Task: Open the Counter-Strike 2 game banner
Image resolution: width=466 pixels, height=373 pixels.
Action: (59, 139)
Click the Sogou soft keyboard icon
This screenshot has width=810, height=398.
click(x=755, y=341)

────

_BRIEF_
Return these lines verbatim, with no changes.

_CORRECT RESPONSE_
Task: Open the Counter-Strike 2 game banner
Image resolution: width=466 pixels, height=373 pixels.
Action: (59, 139)
Click the Sogou soft keyboard icon
This screenshot has width=810, height=398.
click(x=755, y=341)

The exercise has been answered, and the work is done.